150 150 Techna Symposium

Becky Ng EIT, MHSc candidate, IBBME, TRI,
Dr. Babak Taati, PhD, PEng, U of T DSC, IBBME, TRI

Falls are detrimental to older adults, leading to injury and, in many cases, mortality [1]. Fall risk is increased in older adults with dementia due to the individual’s inability to self-monitor their decline in mobility [2]. One way to reduce this risk is to perform gait assessments and implement mobility aids as required [3]. In today’s healthcare setting its infeasible for clinicians to perform gait assessments often enough to effectively reduce fall risk. This study aims to build on the many recent advances in computer vision, deep learning and, specifically, human pose estimation, by applying these methods for gait assessment. This study aims to correlate parameters extracted from the pose estimation data with clinical gait assessments.

Patient data is collected by recording video of elderly dementia patients on a daily basis in their long term care home.

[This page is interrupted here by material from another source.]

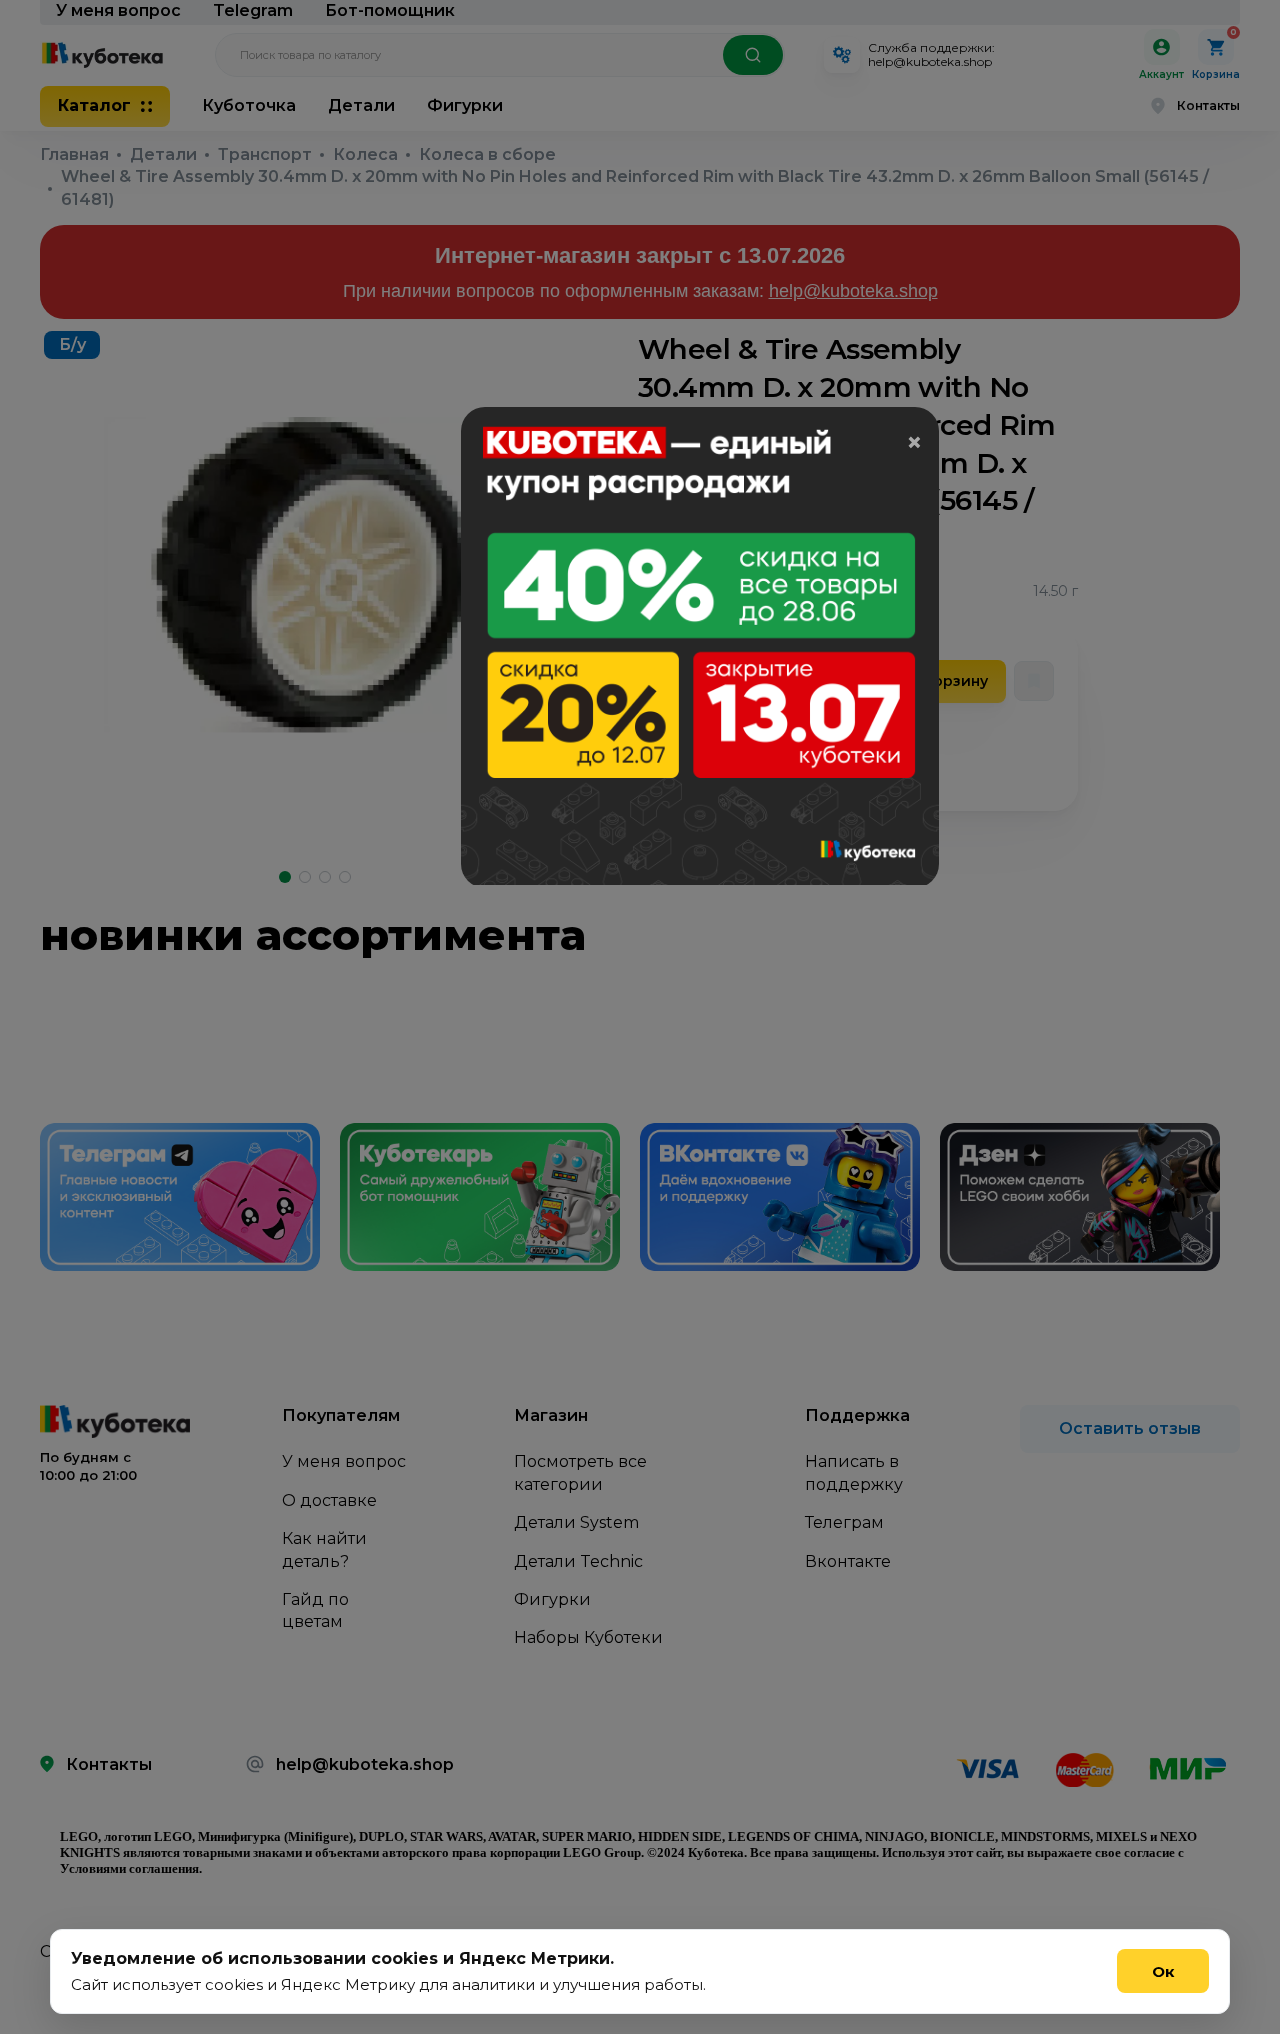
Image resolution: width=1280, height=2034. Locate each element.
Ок (1163, 1971)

Pose estimation algorithms will be run over the videos in post-processing, and gait parameters will be extracted from the resulting sequence of joint and limb locations. A machine learning regression model will be developed to correlate the extracted gait parameters with a clinical gait assessment protocol which is performed on each study participant by a trained clinician.

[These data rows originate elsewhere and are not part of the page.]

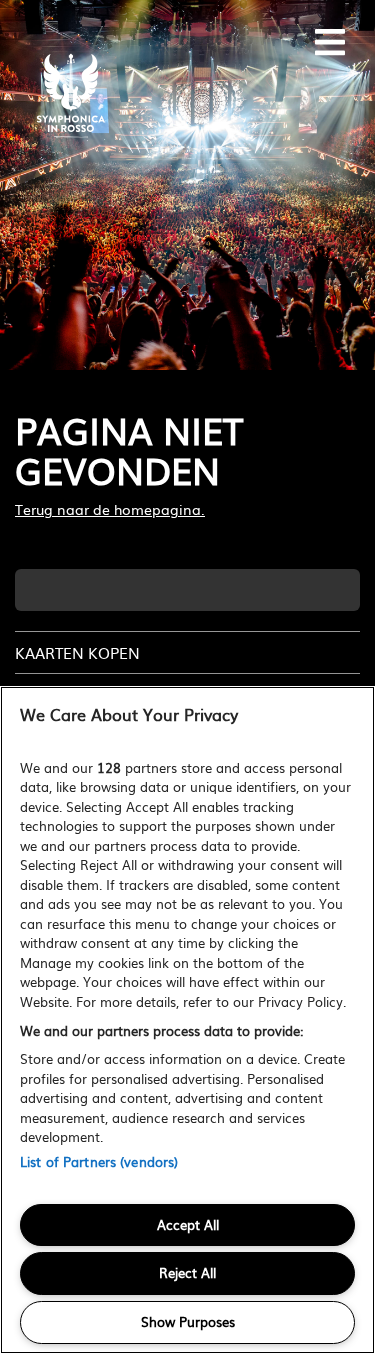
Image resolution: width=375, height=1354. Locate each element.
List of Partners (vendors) (99, 1161)
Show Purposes (188, 1321)
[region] (187, 1020)
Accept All (188, 1224)
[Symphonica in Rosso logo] (70, 95)
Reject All (187, 1272)
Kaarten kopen (77, 652)
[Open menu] (330, 40)
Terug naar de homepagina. (110, 509)
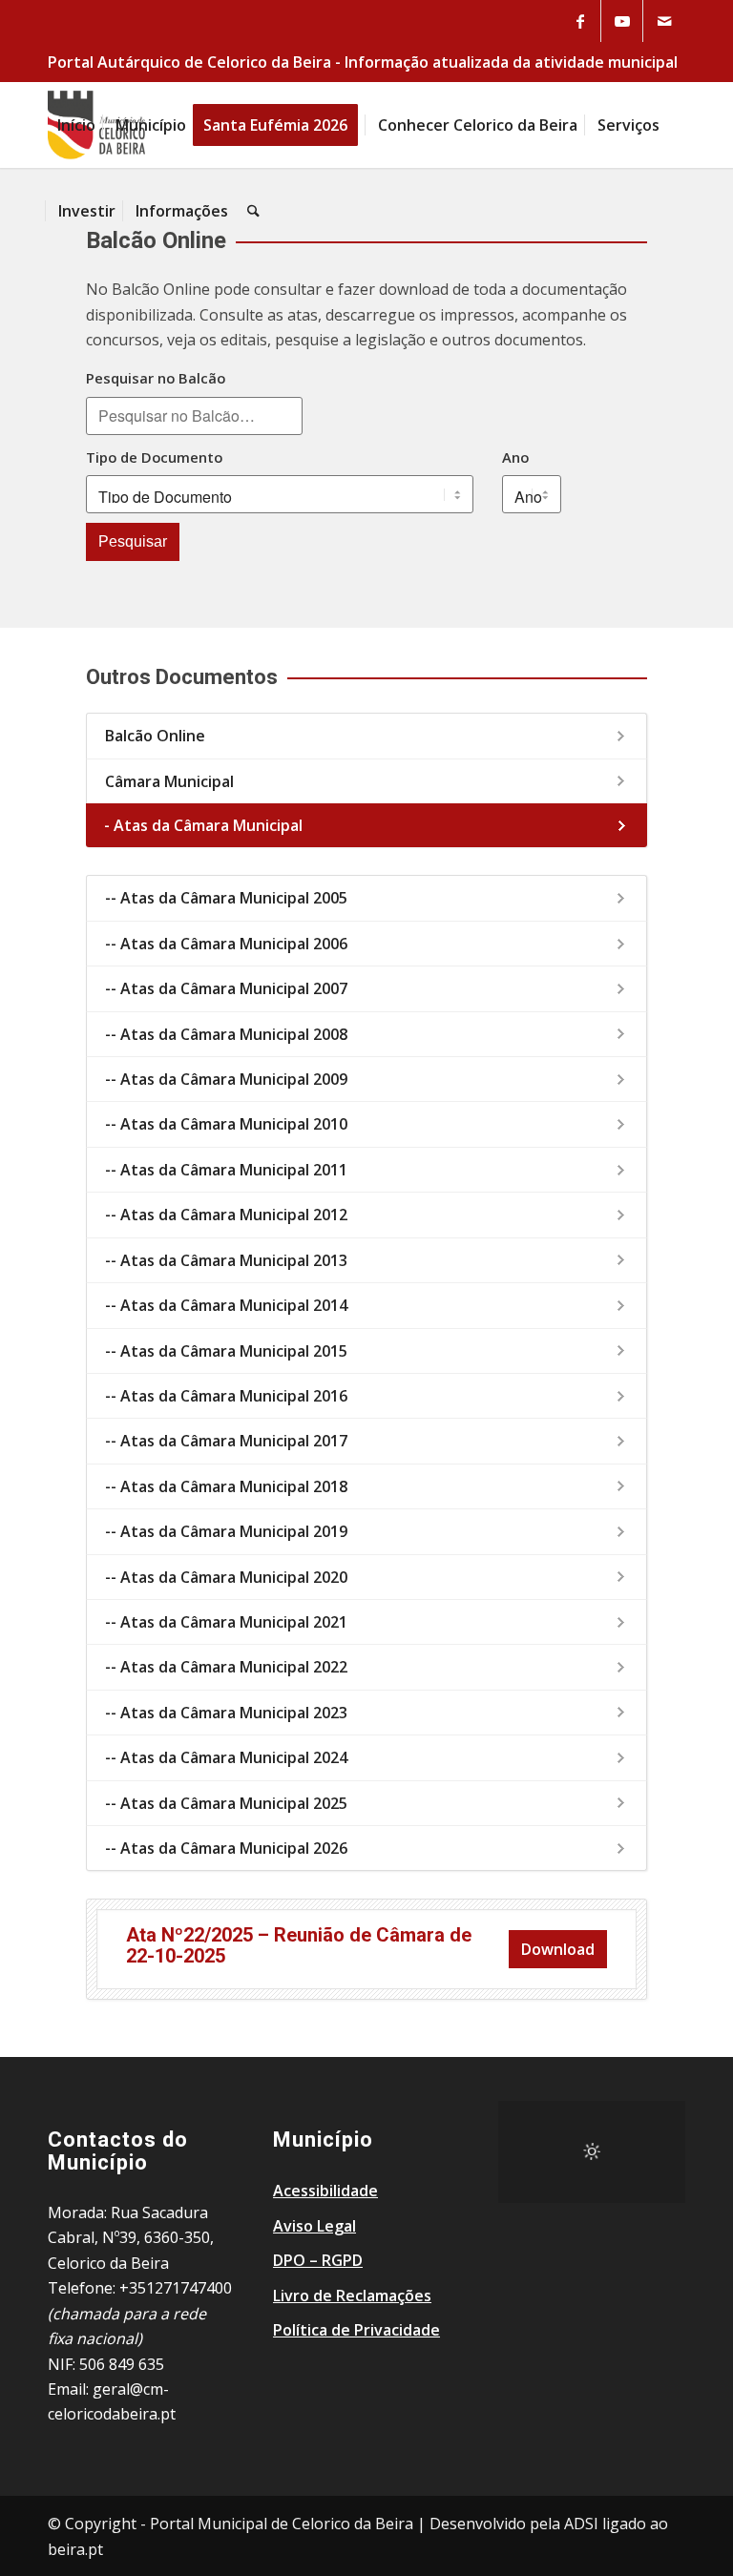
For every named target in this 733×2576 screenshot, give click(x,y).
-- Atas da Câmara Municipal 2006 (226, 943)
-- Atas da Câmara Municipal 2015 (226, 1350)
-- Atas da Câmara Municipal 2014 (226, 1305)
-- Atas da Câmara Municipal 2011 (226, 1169)
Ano (515, 457)
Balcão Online (155, 735)
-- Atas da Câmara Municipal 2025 (226, 1803)
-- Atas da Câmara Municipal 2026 (226, 1848)
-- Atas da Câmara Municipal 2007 (226, 988)
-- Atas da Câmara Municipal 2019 (226, 1531)
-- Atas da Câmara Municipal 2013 (226, 1260)
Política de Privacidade (356, 2329)
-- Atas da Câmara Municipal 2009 (226, 1079)
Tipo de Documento (154, 457)
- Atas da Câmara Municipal (203, 825)
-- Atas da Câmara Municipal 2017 (226, 1440)
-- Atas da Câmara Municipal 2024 (226, 1757)
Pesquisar (132, 541)
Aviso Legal (314, 2225)
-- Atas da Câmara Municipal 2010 (226, 1123)
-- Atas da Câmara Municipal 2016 (226, 1395)
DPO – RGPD (318, 2260)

By developing a method which uses pose estimation to continuously, unobtrusively and automatically perform gait assessment, it may be possible to create a warning system which, if implemented, could reduce falls. Furthermore, if successful, this technology could be adapted for use in any multitude of applications which require not only mobility, but any movement assessment.

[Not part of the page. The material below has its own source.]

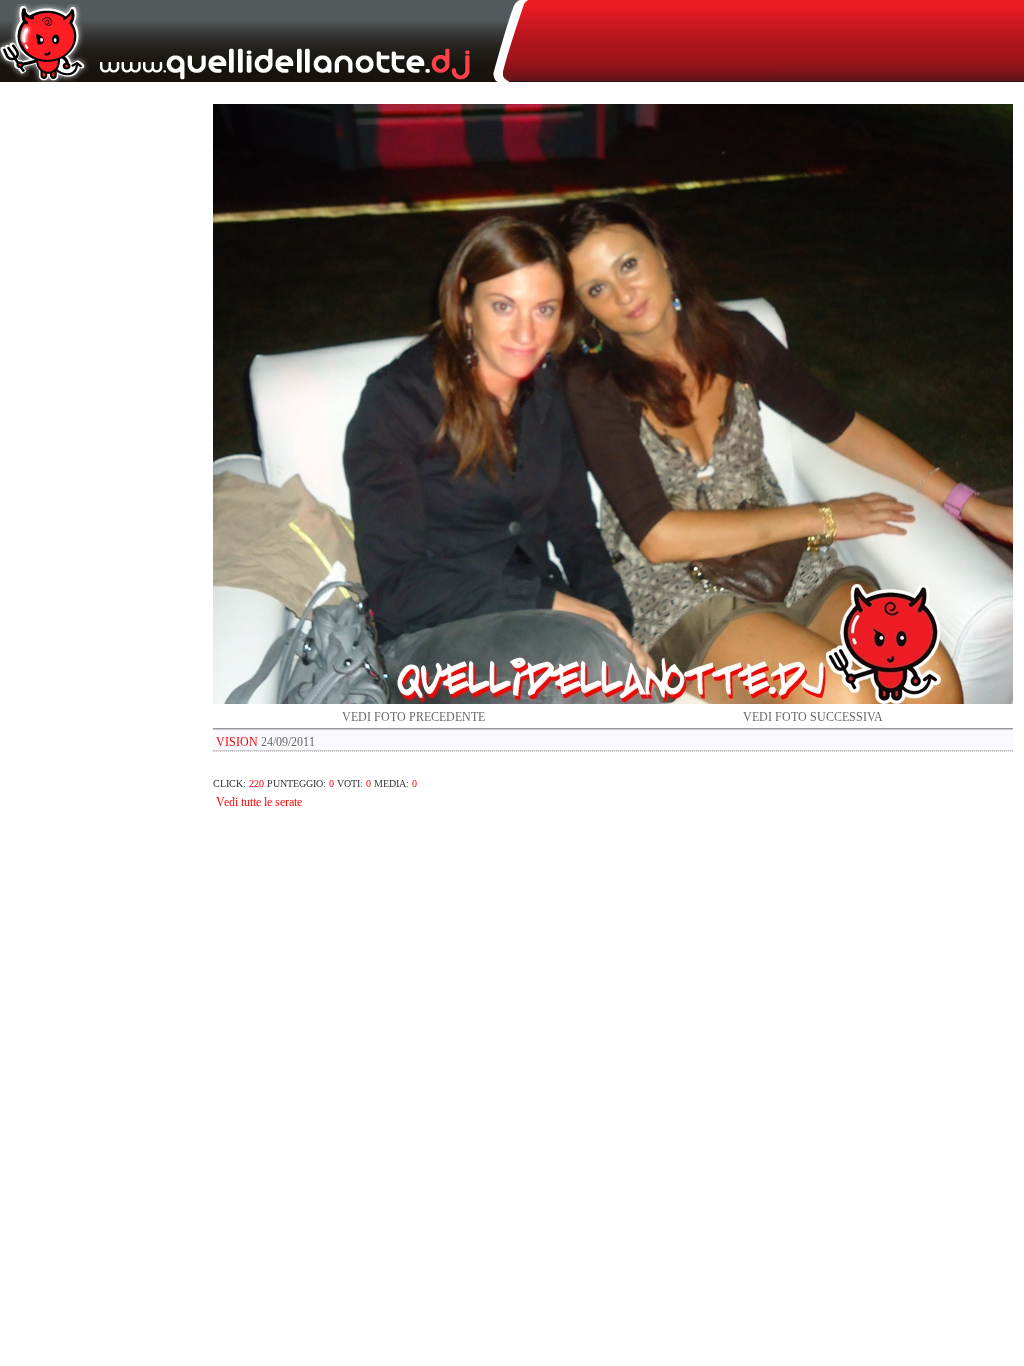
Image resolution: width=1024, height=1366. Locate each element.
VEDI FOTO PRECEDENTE (413, 717)
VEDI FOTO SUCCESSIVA (813, 717)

Keywords: computer vision, deep learning, pose estimation, gait analysis, fall risk assessment

Works Cited

[1] D. Seitz, S. Gill, A. Gruneir and e. al, “Effects of dementia on postoperative outcomes of older adults with hip fractures: a population-based study,” J Am Med Dir Assoc, vol. 15, no. 2, pp. 334-341, 2014.
[2] N. Carroll, P. Slattum and F. Cox, “The cost of falls among the community-dwelling elderly,” J Manag Care Pharm, vol. 11, no. 4, pp. 307-316, 2005.
[3] M. Tinetti, M. Speechley and S. Ginter, “Risk factors for falls among elderly persons living in the community,” New England Journal of Medicine, vol. 319, no. 26, pp. 1701-1707, 1988.